Never let a woman buy you things or pay for vacations. Either go half or pay for it yourself, but do not take money from a woman. It makes you seem like a taker.

Adagio's avatar

@chyna good advice that should apply both ways, men and women.

chyna's avatar

@Adagio Very true. I don’t let anyone pay for anything for me. I pay my own way.

Fairylover78's avatar

After reading from top to bottom, I’m going to throw my 2 cents in going down. First, I do agree with some of the others that said you shouldn’t lump all of us women into one ugly package, we are individual…. HOWEVER, as a woman, I will say that I do know some girls AND Guys that are only looking out for number one and do treat really nice guys (gals ) like crap because they can… so I understand what you are saying and know that there are some out there like that. After all that you have said about what happened between you it does sound like she was looking for a way out, I’m sure that you made mistakes as well, noone is perfect but ( sorry ladies) I know some of those physco chics who belittle and “de-man” their partners, she probably knew you had low self esteem to begin with and used that against you when it was to her benefit. As for the money thing, perhaps you should have declined more often, but I’m sure she also needed an excuse and someone to blame all the spending on.

Now, having said please know that women like that are a small minority and there are way MORE good, honest, loving and strong women out there. Dont let this one small experience ruin it for you when the right girl comes along. Dont be afraid to love again, just work on loving yourself first. Take time to really get to know and accept yourself as a person, and the rest will fall into place. And just to throw it out there, maybe your not looking in the right places for a partner, clubs and bars arent always the best place to look, most people there are out for a good time, fun….not to find the one.

Joybird's avatar

If I have broken it off with someone I am thinking…
Oh my gawd what a total ass he was
Wow…look at my ass…and the pooch…gotta loose those are I’m not ever going to get laid again
Wonder when I will get laid again
Oh gawd I wonder how many reallly lousy kissers I’m gonna have to dump before I can get laid again
What did I do with that wine bottle opener
gonna have to go and have a pedi/mani and wax everything in sight
Boy I don’t miss being abandoned for sports
Cool, I’m free to go out with the girls, coworkers, that cute fella that owns the coffee shop etc
Opens nite stand…Ah Jose my big battery operated lover…how have you been
I wonder if I can check for size before committing?
How does one even go about a size check?
I wonder if you can ask about that on a first date?
Gawd…why haven’t I noticed that the ceiling needs painting?
Wow…I can’t remember the last time I came in here and the toilet seat was down.
Let me drop this pencil and bend over because that guy is freakin hot. (woohoo, he’s coming my way)

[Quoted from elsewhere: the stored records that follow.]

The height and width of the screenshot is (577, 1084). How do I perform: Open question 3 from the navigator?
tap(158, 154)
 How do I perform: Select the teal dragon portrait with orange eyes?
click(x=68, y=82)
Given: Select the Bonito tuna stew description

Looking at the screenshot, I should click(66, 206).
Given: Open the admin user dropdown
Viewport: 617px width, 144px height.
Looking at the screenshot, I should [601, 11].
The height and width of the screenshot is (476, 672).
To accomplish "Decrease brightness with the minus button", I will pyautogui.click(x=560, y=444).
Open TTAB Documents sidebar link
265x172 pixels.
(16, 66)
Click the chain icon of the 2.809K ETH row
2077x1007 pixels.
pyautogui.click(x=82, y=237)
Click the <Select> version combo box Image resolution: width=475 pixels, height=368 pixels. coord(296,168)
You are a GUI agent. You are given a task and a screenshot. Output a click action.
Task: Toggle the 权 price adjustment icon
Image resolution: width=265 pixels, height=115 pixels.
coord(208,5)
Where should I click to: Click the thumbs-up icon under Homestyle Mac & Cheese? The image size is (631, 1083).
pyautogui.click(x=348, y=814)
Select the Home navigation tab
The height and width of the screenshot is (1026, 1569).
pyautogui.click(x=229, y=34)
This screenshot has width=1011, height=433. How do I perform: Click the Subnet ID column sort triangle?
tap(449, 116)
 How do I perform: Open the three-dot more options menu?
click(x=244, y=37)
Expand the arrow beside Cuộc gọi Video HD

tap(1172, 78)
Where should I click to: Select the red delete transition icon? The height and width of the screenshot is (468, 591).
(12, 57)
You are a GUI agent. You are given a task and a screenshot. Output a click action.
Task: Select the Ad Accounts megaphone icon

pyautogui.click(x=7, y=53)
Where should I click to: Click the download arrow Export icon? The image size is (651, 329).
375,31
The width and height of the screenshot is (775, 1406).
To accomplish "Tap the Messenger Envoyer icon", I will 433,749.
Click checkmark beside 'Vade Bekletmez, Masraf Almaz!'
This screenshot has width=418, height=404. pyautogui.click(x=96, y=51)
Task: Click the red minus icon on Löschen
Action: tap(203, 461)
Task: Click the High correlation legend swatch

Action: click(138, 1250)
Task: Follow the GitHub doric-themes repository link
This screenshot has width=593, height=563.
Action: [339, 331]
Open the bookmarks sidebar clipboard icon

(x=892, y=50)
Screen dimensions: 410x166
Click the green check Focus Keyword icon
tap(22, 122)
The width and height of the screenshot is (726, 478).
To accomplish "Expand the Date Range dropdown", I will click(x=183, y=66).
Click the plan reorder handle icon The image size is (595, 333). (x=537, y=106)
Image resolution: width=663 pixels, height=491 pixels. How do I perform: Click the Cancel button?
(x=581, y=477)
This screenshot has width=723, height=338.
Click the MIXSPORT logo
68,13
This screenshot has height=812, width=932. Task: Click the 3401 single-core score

You get the picture. When we dump you….we clear the brain bank and really move on. If we tell you not to call us or we are contacting the 5–0 we mean it.

Response moderated (Personal Attack)
iamthemob's avatar

No intellectual superiority here. But if you keep making inflammatory statements about women and it’s because you are hurt and pissed off, I fear you’re just going to exacerbate the situation.

We all need to vent sometimes. The only problem with venting on the internet is that you don’t know the audience that’s watching. People here are more than willing to give actual advice – as much as they can if they think it will help. But if you want to let off steam, and complain about women generally (hell, we all do it when we get our hearts stepped on), it’s always best to use your friends and family as the initial sounding board to get past that cloudy phase.